**Your assignment**
Only the opening lines of the listing, through the one with "Click the white", are to be retyped, each exactly as it stands.

╔══

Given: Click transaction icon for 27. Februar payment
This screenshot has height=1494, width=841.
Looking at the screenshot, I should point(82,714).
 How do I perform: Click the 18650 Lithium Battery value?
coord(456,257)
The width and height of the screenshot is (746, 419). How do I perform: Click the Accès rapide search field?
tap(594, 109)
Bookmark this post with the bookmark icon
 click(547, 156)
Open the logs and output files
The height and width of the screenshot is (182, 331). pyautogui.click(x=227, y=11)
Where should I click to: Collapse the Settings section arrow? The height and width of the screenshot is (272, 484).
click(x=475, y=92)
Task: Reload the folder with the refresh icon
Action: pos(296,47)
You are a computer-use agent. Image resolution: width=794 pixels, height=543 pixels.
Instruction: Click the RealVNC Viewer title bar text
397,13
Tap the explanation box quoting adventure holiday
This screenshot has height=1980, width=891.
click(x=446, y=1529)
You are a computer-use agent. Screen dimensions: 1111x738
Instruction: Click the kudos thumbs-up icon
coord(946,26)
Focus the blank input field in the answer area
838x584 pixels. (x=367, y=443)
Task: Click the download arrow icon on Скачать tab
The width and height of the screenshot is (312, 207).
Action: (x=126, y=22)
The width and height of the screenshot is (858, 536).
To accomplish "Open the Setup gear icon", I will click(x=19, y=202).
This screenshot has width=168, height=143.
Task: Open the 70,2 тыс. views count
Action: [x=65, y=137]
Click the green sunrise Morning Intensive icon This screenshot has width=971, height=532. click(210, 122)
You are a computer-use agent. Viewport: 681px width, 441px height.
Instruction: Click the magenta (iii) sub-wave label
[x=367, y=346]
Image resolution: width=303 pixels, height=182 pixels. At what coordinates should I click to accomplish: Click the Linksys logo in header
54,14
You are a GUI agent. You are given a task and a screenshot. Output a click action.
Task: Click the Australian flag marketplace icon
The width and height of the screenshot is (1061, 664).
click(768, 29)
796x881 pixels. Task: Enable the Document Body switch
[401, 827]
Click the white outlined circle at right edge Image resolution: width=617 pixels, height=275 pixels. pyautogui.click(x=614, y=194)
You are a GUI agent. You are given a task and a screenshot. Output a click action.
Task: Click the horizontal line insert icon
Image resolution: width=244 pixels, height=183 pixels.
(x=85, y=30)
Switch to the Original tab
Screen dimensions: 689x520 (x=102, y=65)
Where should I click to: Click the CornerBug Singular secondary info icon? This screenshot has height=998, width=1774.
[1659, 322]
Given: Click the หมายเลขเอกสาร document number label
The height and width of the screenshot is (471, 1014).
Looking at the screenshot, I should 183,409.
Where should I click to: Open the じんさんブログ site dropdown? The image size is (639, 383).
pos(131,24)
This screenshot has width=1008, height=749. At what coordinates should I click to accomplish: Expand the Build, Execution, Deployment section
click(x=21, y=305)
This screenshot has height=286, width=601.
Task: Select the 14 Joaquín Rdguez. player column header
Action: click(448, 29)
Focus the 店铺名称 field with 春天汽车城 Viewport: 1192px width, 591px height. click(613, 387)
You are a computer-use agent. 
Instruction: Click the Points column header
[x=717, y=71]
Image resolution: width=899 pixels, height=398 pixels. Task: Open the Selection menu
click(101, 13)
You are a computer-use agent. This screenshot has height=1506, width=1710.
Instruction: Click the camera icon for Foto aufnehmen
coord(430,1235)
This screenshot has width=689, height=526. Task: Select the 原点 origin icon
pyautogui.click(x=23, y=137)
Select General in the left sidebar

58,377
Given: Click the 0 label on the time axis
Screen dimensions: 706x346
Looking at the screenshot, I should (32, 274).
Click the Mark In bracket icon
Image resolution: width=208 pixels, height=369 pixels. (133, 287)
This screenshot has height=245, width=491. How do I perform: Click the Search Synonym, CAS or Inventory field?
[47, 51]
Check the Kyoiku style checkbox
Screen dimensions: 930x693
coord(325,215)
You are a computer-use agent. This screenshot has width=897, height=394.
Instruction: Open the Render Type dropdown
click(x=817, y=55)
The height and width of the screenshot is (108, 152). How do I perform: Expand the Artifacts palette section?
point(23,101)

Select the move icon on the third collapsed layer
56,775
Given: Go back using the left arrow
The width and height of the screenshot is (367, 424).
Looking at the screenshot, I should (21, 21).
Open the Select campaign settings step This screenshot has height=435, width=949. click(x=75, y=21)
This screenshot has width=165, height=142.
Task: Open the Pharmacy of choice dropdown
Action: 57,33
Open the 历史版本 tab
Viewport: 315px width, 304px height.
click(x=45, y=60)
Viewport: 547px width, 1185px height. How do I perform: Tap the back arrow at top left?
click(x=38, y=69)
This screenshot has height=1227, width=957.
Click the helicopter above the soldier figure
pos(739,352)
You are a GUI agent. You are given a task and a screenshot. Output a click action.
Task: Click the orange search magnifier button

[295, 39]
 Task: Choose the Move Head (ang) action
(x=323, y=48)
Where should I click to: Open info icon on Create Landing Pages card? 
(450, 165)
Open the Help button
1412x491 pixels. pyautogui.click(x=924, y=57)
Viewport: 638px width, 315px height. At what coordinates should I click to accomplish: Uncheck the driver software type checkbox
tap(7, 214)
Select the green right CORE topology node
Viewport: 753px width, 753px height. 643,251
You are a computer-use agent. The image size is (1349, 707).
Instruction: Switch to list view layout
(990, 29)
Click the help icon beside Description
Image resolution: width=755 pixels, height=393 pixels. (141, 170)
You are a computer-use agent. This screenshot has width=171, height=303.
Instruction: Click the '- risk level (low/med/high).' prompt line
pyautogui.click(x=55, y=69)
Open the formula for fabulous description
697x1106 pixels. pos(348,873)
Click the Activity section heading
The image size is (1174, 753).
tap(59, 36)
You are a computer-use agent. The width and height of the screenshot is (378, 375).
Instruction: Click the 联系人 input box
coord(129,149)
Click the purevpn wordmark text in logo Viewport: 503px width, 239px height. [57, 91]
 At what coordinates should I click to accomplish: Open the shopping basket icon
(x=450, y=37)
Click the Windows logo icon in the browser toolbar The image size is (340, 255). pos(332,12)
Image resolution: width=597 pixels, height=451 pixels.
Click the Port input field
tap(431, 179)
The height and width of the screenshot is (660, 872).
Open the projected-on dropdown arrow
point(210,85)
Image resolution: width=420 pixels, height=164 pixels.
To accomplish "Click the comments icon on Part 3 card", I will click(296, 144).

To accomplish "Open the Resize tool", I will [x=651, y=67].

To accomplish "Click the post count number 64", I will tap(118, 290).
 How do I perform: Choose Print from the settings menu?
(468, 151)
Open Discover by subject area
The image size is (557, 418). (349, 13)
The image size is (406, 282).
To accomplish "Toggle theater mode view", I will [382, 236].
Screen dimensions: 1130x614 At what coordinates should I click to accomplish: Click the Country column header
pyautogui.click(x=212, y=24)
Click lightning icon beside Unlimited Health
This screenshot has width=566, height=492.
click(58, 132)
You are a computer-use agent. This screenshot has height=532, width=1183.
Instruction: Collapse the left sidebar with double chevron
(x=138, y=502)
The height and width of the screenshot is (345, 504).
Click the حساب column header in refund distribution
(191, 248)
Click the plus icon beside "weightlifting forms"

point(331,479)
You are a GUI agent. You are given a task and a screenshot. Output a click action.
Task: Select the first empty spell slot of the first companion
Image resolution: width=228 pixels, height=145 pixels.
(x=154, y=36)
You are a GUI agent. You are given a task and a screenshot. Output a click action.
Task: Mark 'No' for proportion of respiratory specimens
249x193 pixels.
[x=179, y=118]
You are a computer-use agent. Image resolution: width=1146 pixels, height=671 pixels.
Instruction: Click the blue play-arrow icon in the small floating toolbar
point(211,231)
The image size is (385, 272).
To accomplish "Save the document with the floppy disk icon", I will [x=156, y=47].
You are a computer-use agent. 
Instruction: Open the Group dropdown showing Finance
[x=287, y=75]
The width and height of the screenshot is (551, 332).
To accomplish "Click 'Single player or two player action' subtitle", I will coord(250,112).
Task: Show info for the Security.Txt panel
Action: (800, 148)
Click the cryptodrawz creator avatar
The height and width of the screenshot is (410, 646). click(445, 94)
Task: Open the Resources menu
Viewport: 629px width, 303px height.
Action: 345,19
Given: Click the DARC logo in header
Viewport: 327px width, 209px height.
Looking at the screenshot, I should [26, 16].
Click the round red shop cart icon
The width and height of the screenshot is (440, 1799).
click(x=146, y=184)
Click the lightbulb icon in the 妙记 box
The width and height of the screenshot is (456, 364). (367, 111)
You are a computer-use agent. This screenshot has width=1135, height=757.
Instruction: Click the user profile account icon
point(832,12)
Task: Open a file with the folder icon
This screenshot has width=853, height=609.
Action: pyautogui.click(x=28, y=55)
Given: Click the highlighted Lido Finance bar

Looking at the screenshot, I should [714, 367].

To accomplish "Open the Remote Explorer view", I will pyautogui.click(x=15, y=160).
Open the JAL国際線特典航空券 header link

╚══

**Answer to this exercise**
Given: Click transaction icon for 27. Februar payment
This screenshot has height=1494, width=841.
Looking at the screenshot, I should point(82,714).
 How do I perform: Click the 18650 Lithium Battery value?
coord(456,257)
The width and height of the screenshot is (746, 419). How do I perform: Click the Accès rapide search field?
tap(594, 109)
Bookmark this post with the bookmark icon
 click(547, 156)
Open the logs and output files
The height and width of the screenshot is (182, 331). pyautogui.click(x=227, y=11)
Where should I click to: Collapse the Settings section arrow? The height and width of the screenshot is (272, 484).
click(x=475, y=92)
Task: Reload the folder with the refresh icon
Action: pos(296,47)
You are a computer-use agent. Image resolution: width=794 pixels, height=543 pixels.
Instruction: Click the RealVNC Viewer title bar text
397,13
Tap the explanation box quoting adventure holiday
This screenshot has height=1980, width=891.
click(x=446, y=1529)
You are a computer-use agent. Screen dimensions: 1111x738
Instruction: Click the kudos thumbs-up icon
coord(946,26)
Focus the blank input field in the answer area
838x584 pixels. (x=367, y=443)
Task: Click the download arrow icon on Скачать tab
The width and height of the screenshot is (312, 207).
Action: (x=126, y=22)
The width and height of the screenshot is (858, 536).
To accomplish "Open the Setup gear icon", I will click(x=19, y=202).
This screenshot has width=168, height=143.
Task: Open the 70,2 тыс. views count
Action: [x=65, y=137]
Click the green sunrise Morning Intensive icon This screenshot has width=971, height=532. click(210, 122)
You are a computer-use agent. Viewport: 681px width, 441px height.
Instruction: Click the magenta (iii) sub-wave label
[x=367, y=346]
Image resolution: width=303 pixels, height=182 pixels. At what coordinates should I click to accomplish: Click the Linksys logo in header
54,14
You are a GUI agent. You are given a task and a screenshot. Output a click action.
Task: Click the Australian flag marketplace icon
The width and height of the screenshot is (1061, 664).
click(768, 29)
796x881 pixels. Task: Enable the Document Body switch
[401, 827]
Click the white outlined circle at right edge Image resolution: width=617 pixels, height=275 pixels. pyautogui.click(x=614, y=194)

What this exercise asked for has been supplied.